Page:Kempis - L Imitation de Jesus Christ, traduction Lammenais, edition Pages, 1890.djvu/164

Le texte de cette page a été corrigé et est conforme au fac-similé.

Car nous sommes chancelants, mais vous nous affermissez ; nous sommes tièdes, mais vous nous enflammez.

3. Oh ! que je dois avoir d’humbles et basses pensées de moi-même ! que je dois estimer peu ce qui paraît de bien en moi !

Oh ! que je dois m’abaisser profondément, Seigneur, devant vos jugements impénétrables, où je me perds comme dans un abîme, et vois que je ne suis rien que néant et un pur néant !

O poids immense ! ô mer sans rivages où je ne retrouve rien de moi, où je disparais comme le rien au milieu du tout !

Où donc l’orgueil se cachera-t-il ? où la confiance en propre vertu ?

Toute vanité s’éteint dans la profondeur de vos jugements sur moi.

4. Qu’est-ce que toute chair devant vous ? L’argile s’élèvera-t-elle contre Celui qui l’a formée ? [1]

Comment celui dont le cœur est vraiment soumis à Dieu pourrait-il s’enfler d’une louange vaine ?

Le monde entier ne saurait inspirer d’orgueil à celui que la vérité a soumis à son empire ; et jamais il ne sera ému des applaudissements des hommes, celui dont toute l’espérance est affermie en Dieu.

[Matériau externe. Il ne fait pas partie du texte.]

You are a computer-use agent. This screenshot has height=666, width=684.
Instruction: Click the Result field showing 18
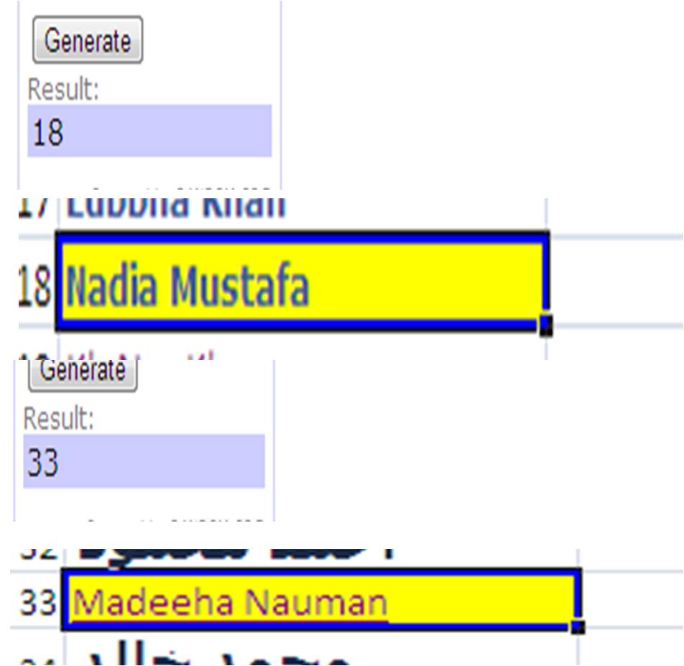click(x=149, y=131)
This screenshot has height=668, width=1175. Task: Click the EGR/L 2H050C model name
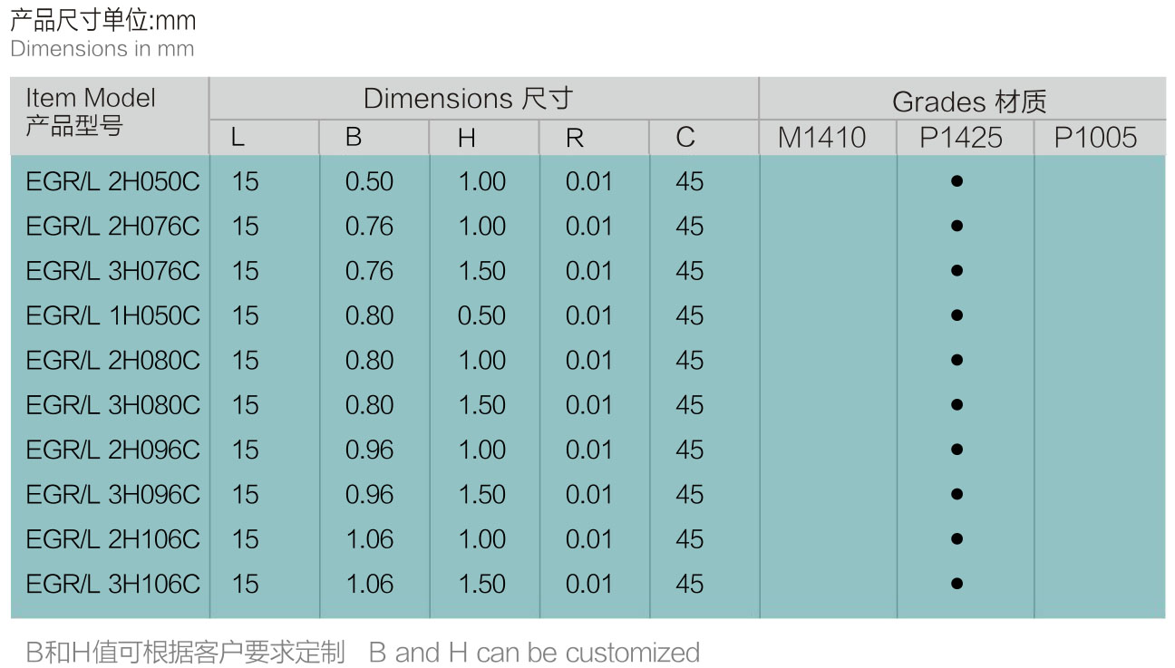[x=112, y=181]
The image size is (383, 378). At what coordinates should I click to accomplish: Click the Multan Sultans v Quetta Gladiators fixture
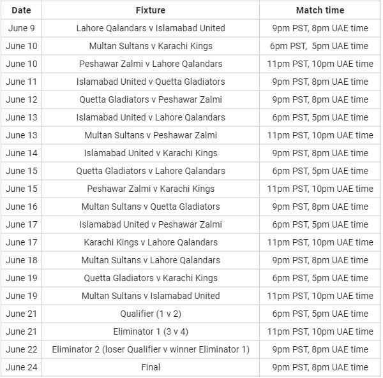151,207
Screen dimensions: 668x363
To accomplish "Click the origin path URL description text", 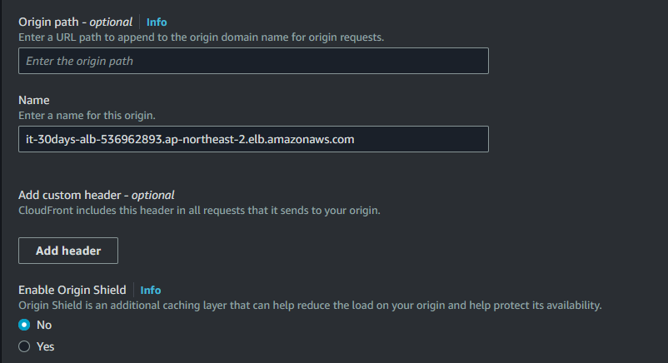I will pos(202,37).
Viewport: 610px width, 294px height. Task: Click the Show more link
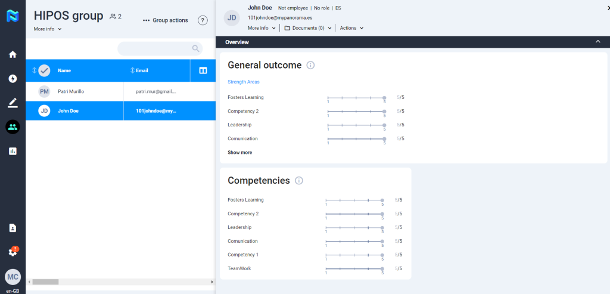(x=239, y=153)

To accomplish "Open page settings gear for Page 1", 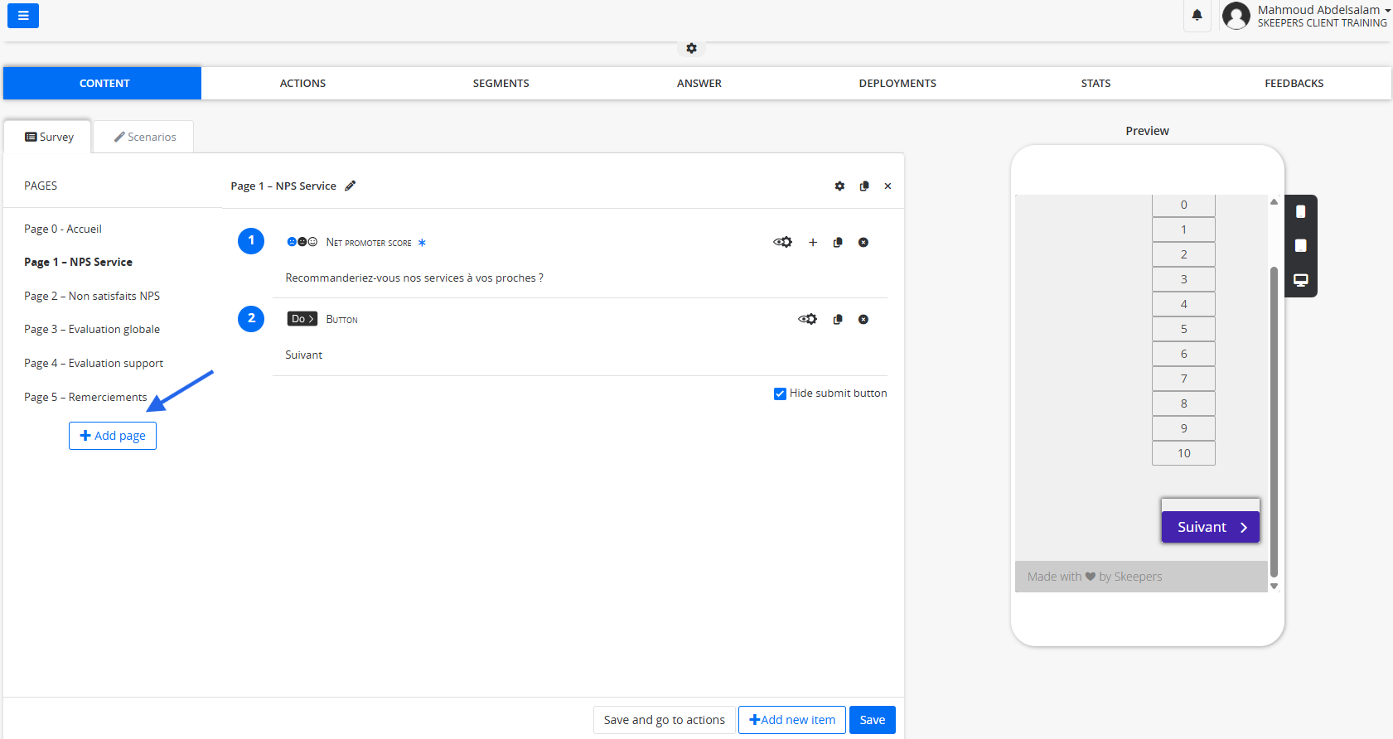I will (x=839, y=186).
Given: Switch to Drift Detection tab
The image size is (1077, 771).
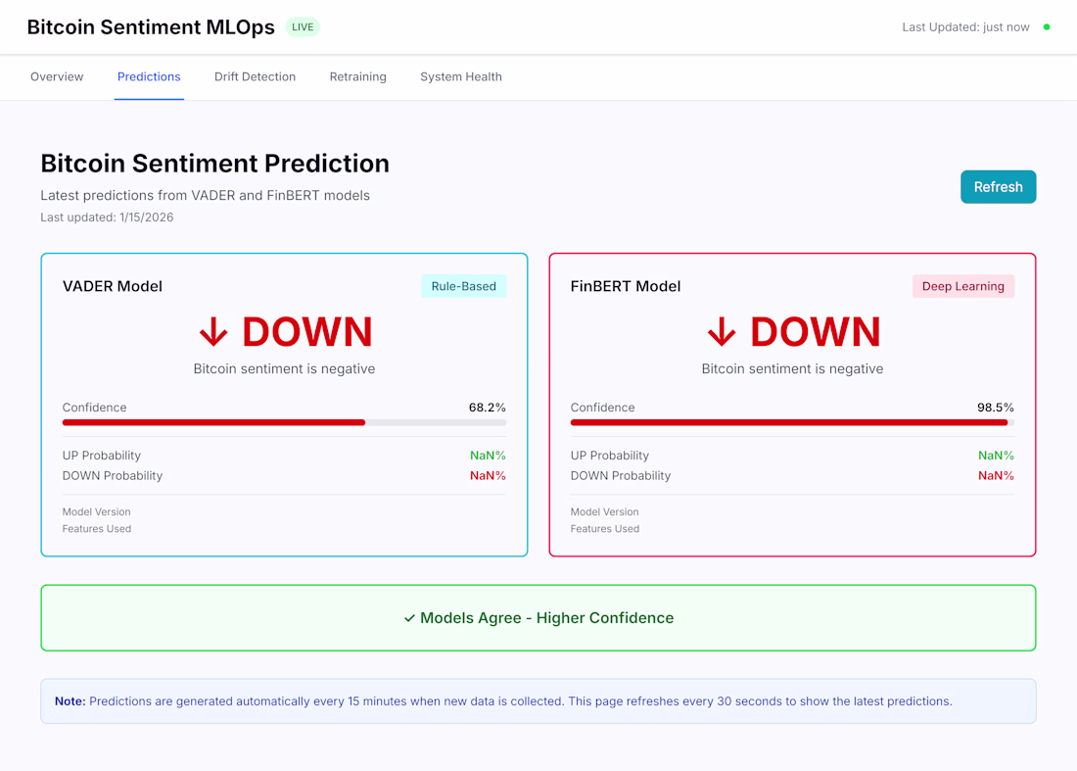Looking at the screenshot, I should 255,76.
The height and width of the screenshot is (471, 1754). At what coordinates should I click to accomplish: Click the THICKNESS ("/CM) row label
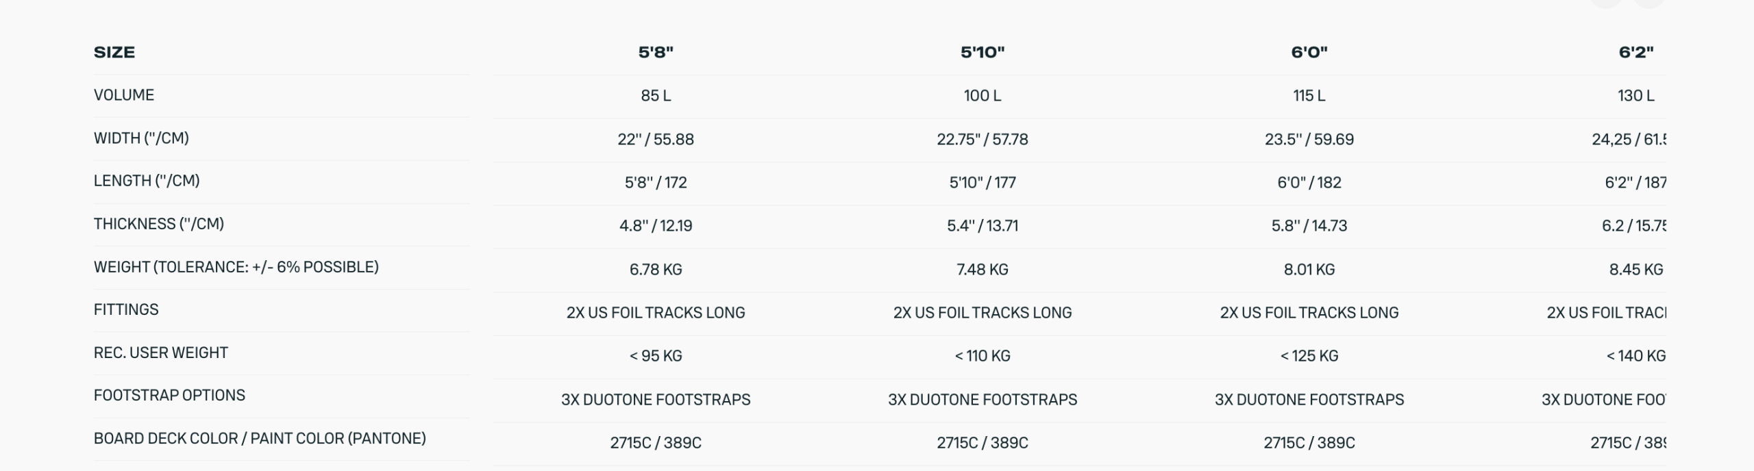pyautogui.click(x=159, y=224)
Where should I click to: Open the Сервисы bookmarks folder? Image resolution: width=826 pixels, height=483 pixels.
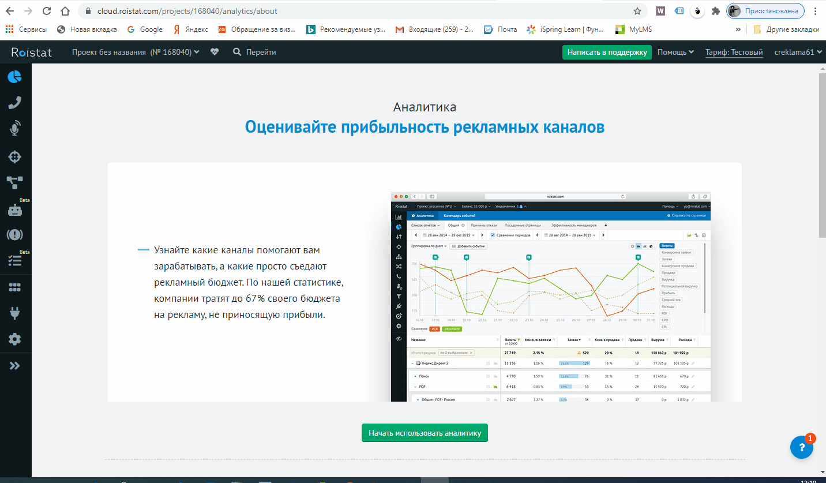click(x=28, y=29)
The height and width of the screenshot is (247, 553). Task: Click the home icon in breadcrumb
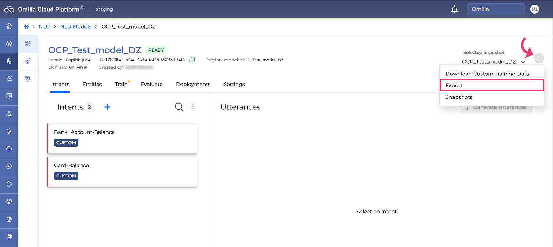tap(26, 27)
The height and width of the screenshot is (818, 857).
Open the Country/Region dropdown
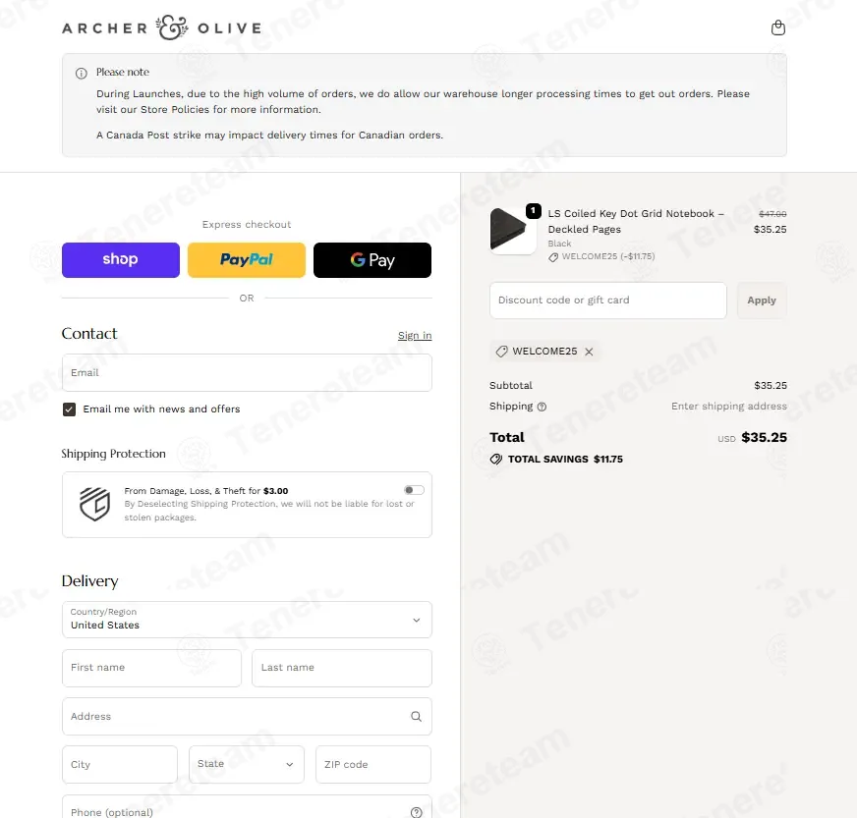pos(247,620)
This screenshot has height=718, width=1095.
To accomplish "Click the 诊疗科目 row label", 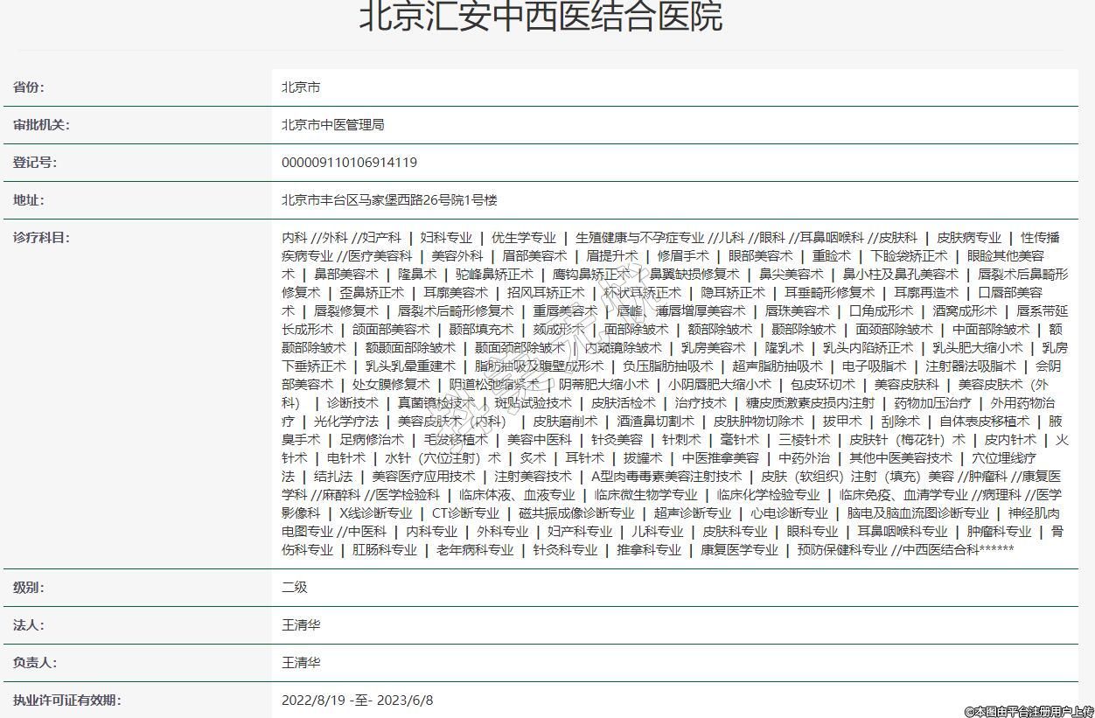I will point(41,238).
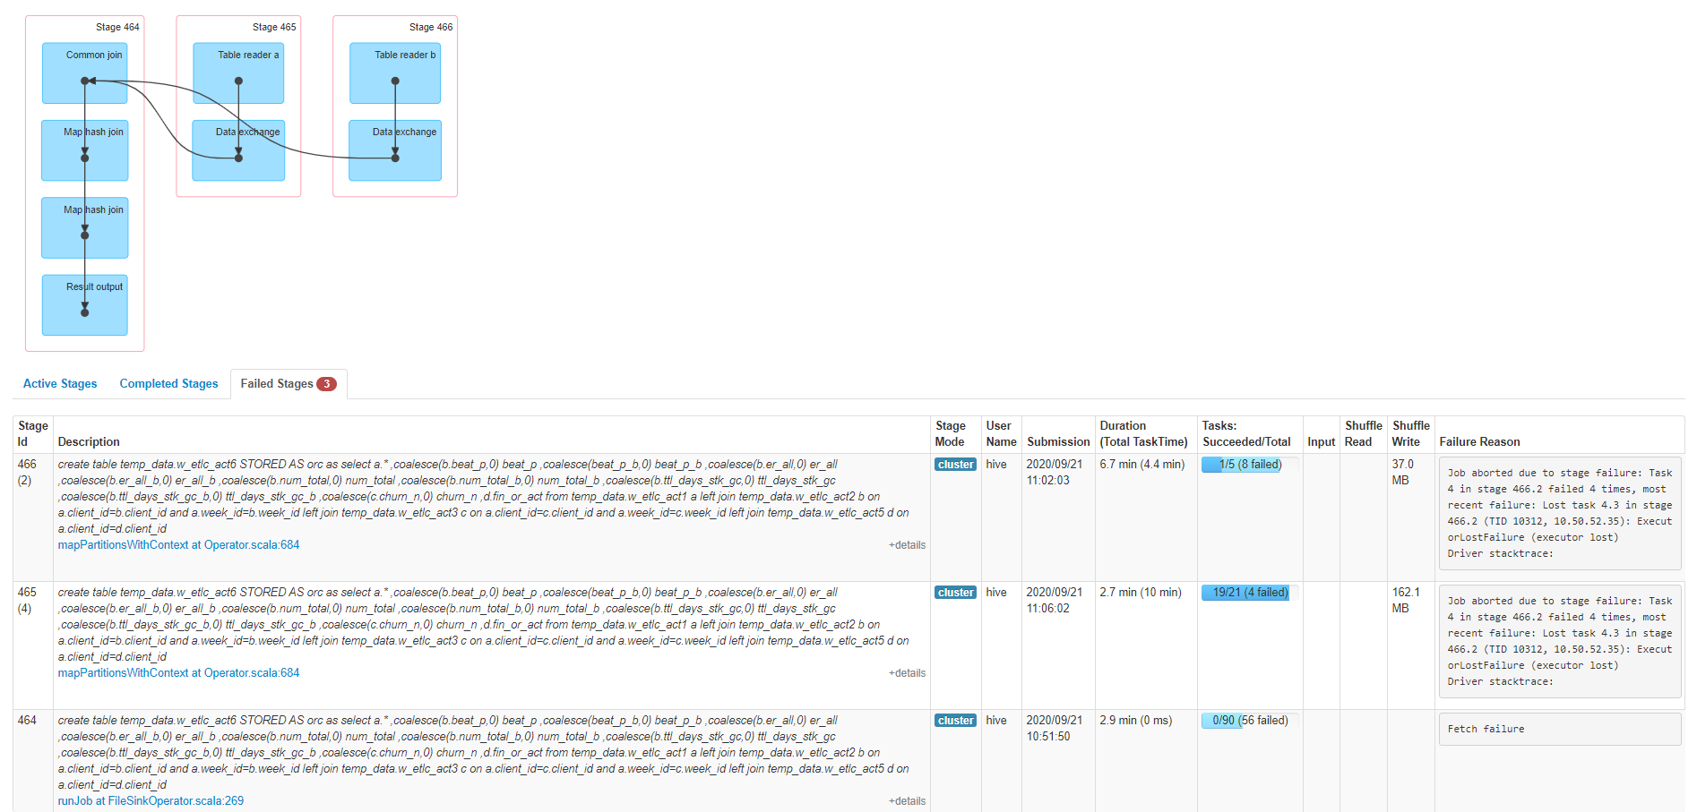
Task: Select the Failed Stages tab
Action: pyautogui.click(x=287, y=383)
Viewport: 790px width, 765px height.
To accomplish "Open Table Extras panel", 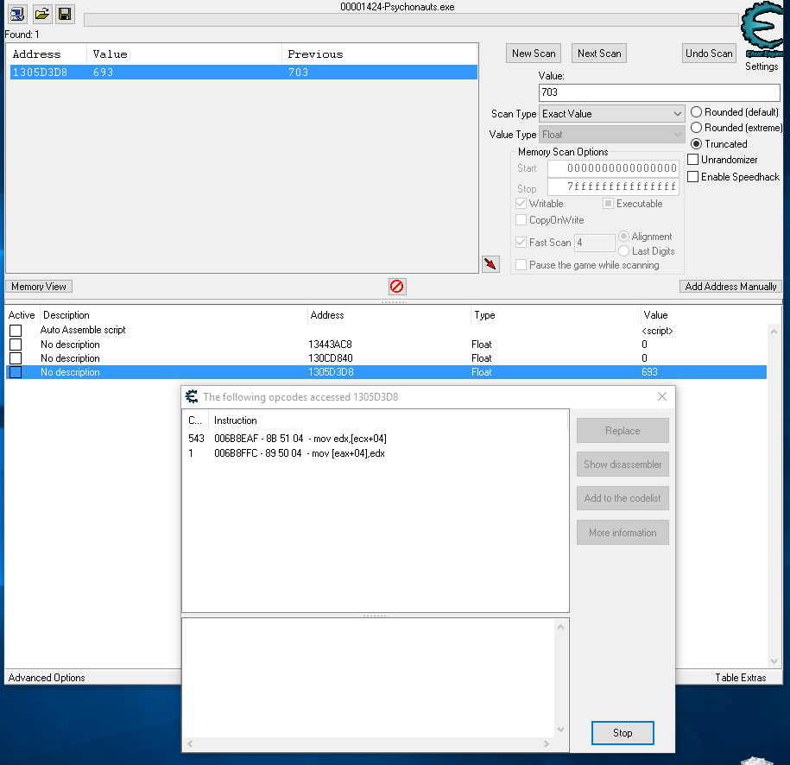I will (x=740, y=678).
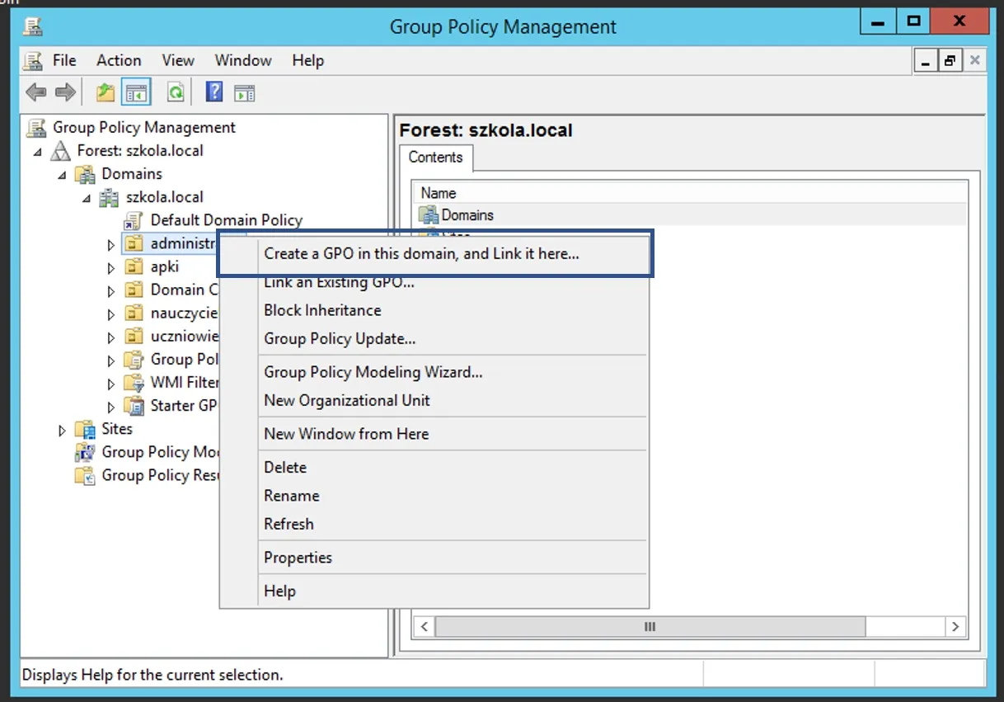This screenshot has height=702, width=1004.
Task: Select the Default Domain Policy item
Action: (x=226, y=220)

Car ceux qui parlent ne sont rien : ils s’évanouiront avec le bruit de leurs paroles : mais la vérité du Seigneur demeure éternellement[2].

RÉFLEXION.

Une des plus dangereuses tentations et des plus déliées, est celle de l’orgueil dans le bien. Pour peu qu’elle se relâche de sa vigilance, l’âme que la grâce avait élevée au-dessus de la nature et de sa corruption glisse imperceptiblement et retombe en elle-même. On s’est garanti de certaines fautes, on a pratiqué certaines vertus ; l’amour-propre s’arrête à cette pensée, et s’y repose avec complaisance. On se regarde, on est content de soi, on se préfère peut-être

  1. Is. xxix, 16 ; xlv, 9.
  2. Ps. cxvi, 2.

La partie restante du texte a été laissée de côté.